#!/usr/bin/env python3
"""scripts/prepare_tinystories.py — pack TinyStories text into uint8 .bin shards.

Reads ``data/tinystories/TinyStories-train.txt`` and ``TinyStories-valid.txt``,
encodes them with the byte tokenizer (no BPE), and writes flat uint8 arrays
to ``train.bin`` / ``valid.bin`` next to the input.

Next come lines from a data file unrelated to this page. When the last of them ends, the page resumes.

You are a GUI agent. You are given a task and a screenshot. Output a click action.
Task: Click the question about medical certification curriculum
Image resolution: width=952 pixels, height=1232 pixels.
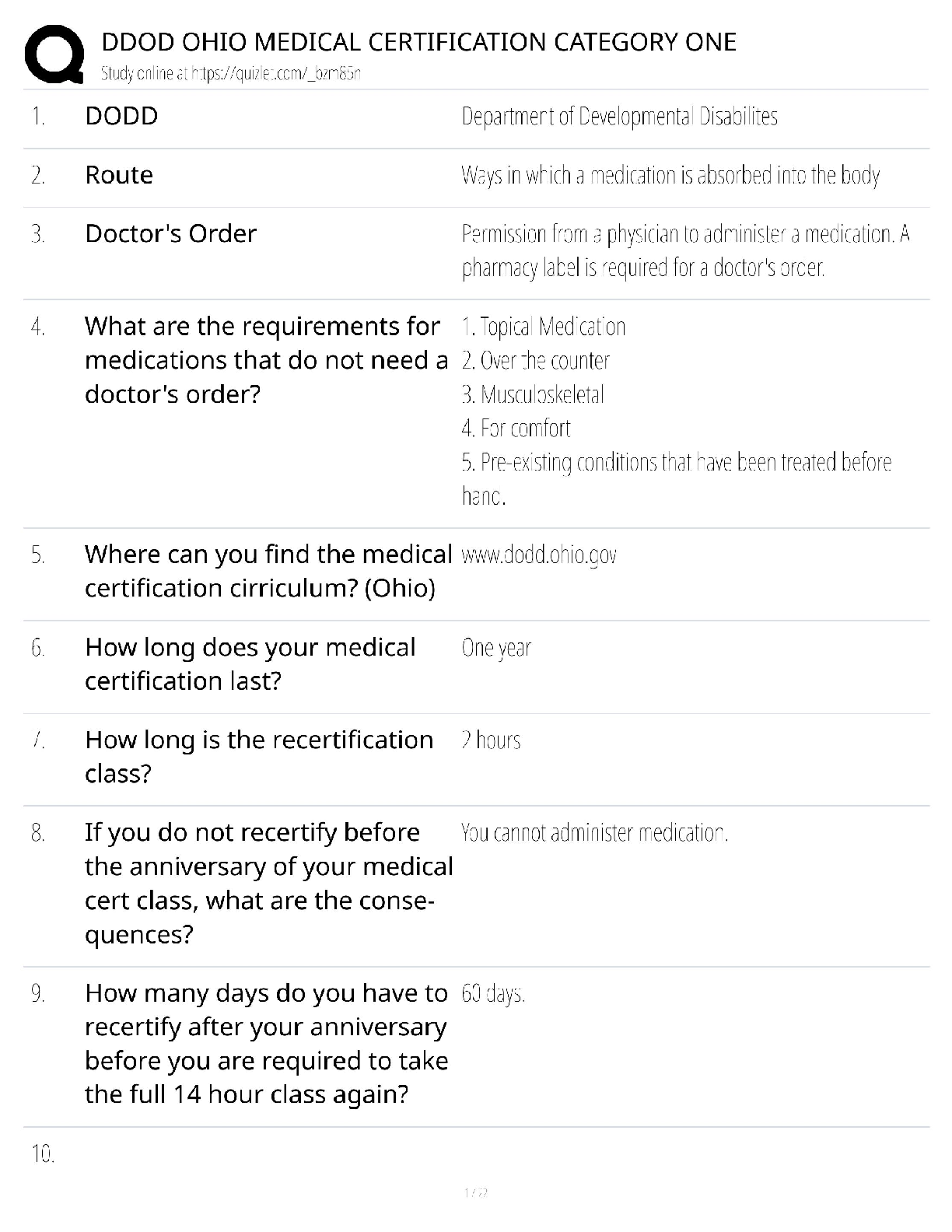point(268,571)
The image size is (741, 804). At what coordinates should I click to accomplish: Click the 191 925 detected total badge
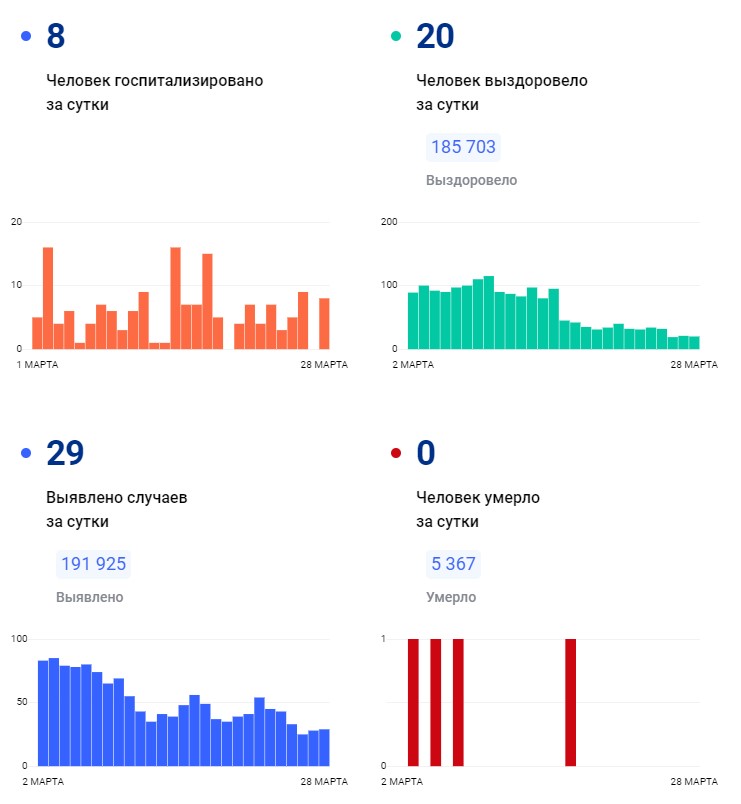point(93,564)
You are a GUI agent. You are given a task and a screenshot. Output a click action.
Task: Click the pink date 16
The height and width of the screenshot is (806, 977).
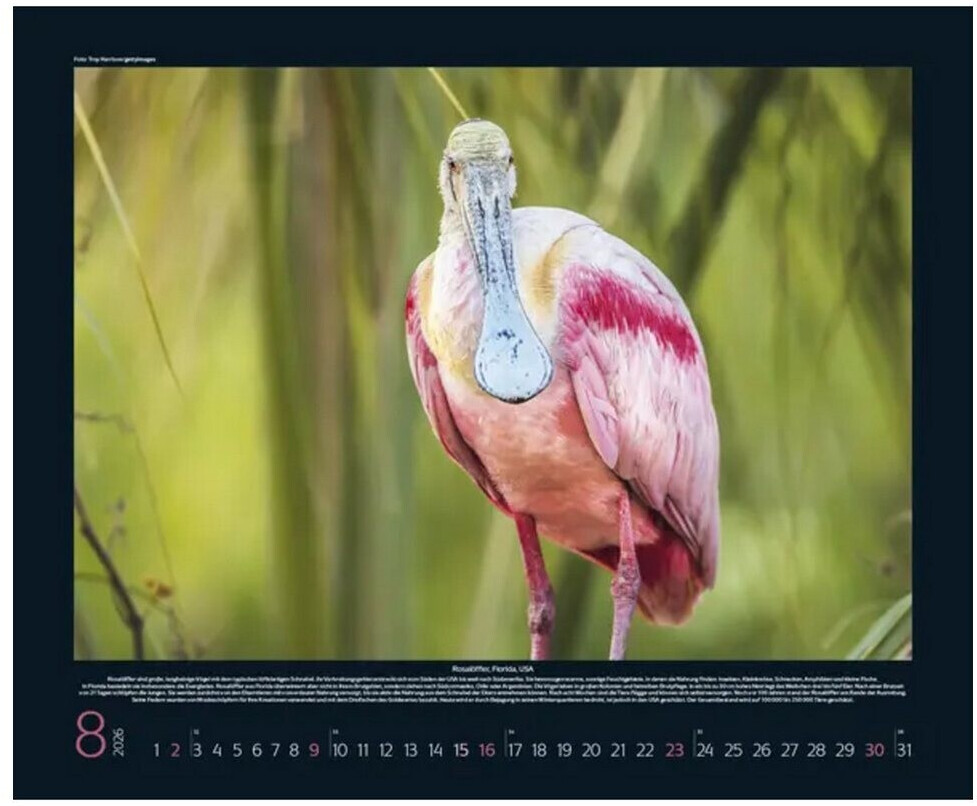[486, 750]
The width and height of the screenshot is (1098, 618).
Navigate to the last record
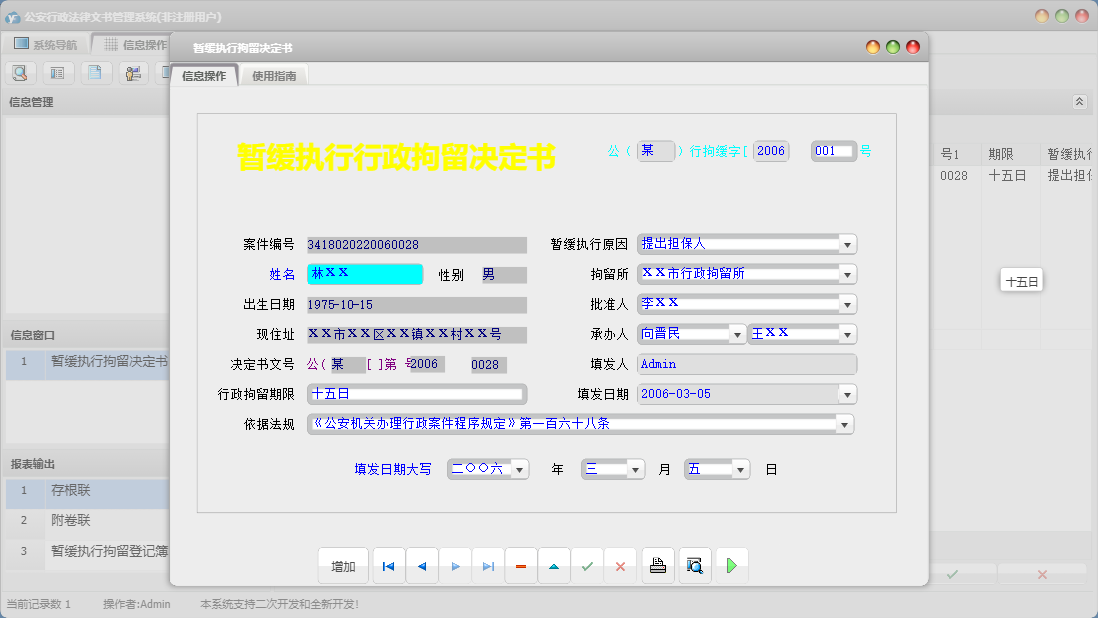488,565
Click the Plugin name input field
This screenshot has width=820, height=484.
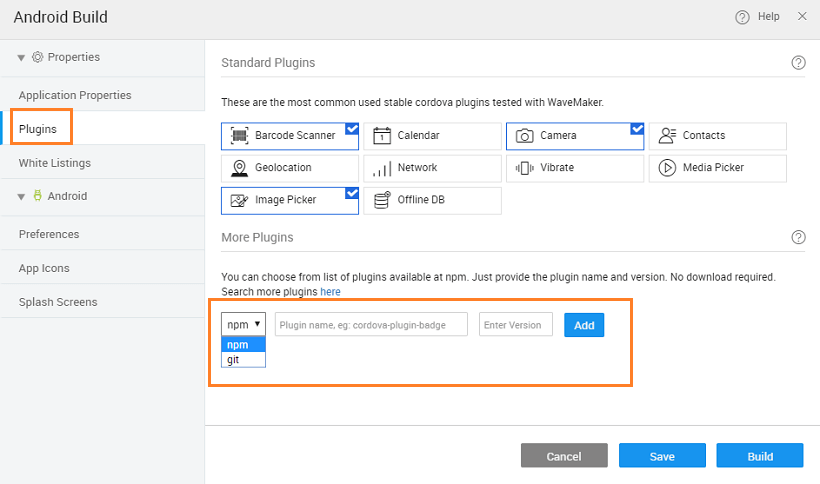(371, 325)
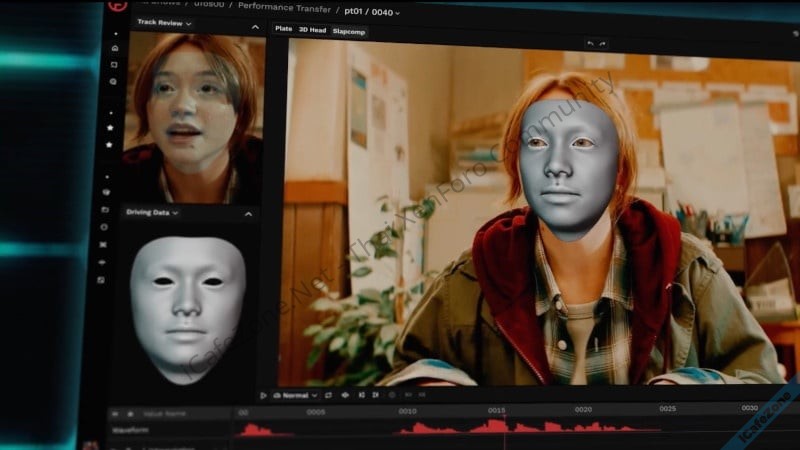Select the Slapcomp tab
The height and width of the screenshot is (450, 800).
(349, 31)
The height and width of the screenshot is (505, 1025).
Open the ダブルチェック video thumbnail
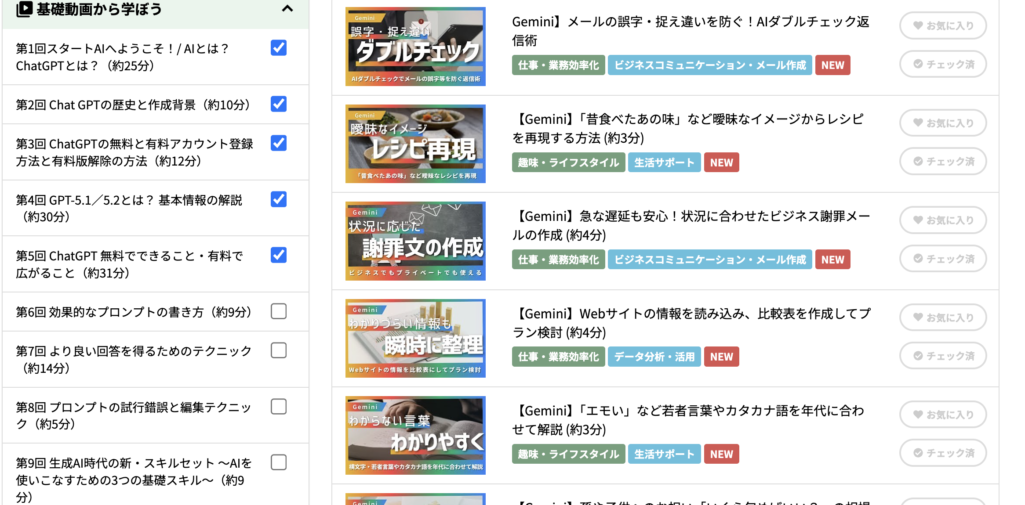[x=415, y=47]
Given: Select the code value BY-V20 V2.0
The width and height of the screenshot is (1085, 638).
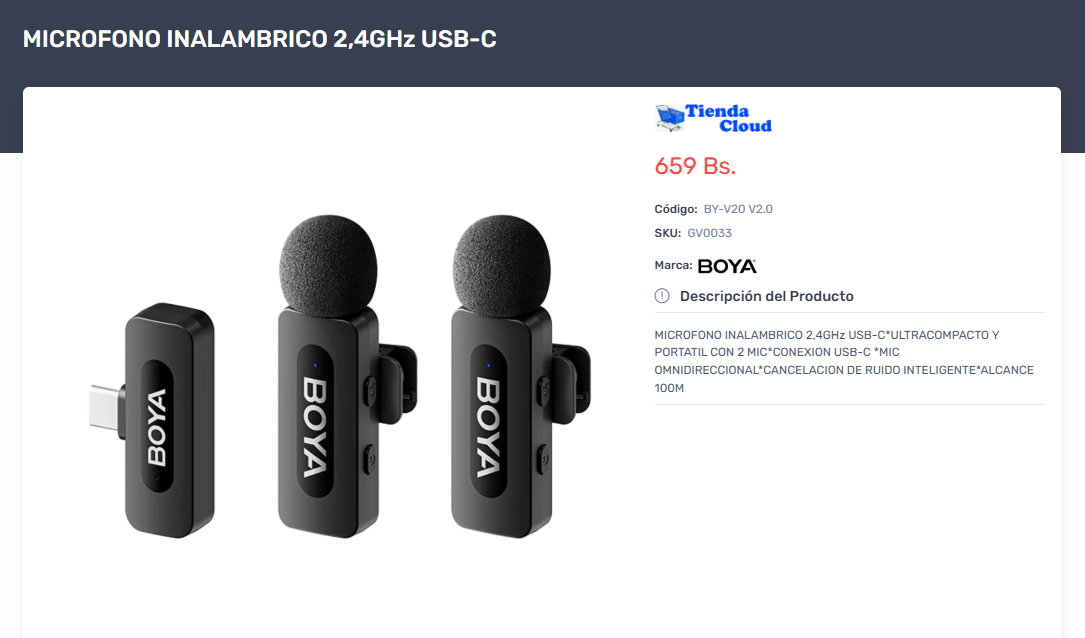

Reports token counts.

The trainer memmaps these files, so for a ~2 GB train shard we never load
the whole thing into RAM.
"""
from __future__ import annotations

import argparse
import time
from pathlib import Path

import numpy as np


def pack_text_file(in_path: Path, out_path: Path, chunk_bytes: int = 64 * 1024 * 1024) -> int:
    n = 0
    t0 = time.time()
    with in_path.open("rb") as fin, out_path.open("wb") as fout:
        while True:
            chunk = fin.read(chunk_bytes)
            if not chunk:
                break
            arr = np.frombuffer(chunk, dtype=np.uint8)
            arr.tofile(fout)
            n += arr.size
            mb = n / (1024 * 1024)
            elapsed = time.time() - t0
            print(f"  {mb:>8.1f} MiB packed  ({elapsed:.1f}s)")
    return n


def main() -> None:
    ap = argparse.ArgumentParser()
    ap.add_argument("--data-dir", type=Path, default=Path("data/tinystories"))
    args = ap.parse_args()

    pairs = [
        ("TinyStories-train.txt", "train.bin"),
        ("TinyStories-valid.txt", "valid.bin"),
    ]
    for src, dst in pairs:
        in_path = args.data_dir / src
        out_path = args.data_dir / dst
        if not in_path.exists():
            raise SystemExit(f"missing input: {in_path}")
        print(f"packing {in_path} -> {out_path}")
        n = pack_text_file(in_path, out_path)
        print(f"  done. {n:,} bytes / tokens")


if __name__ == "__main__":
    main()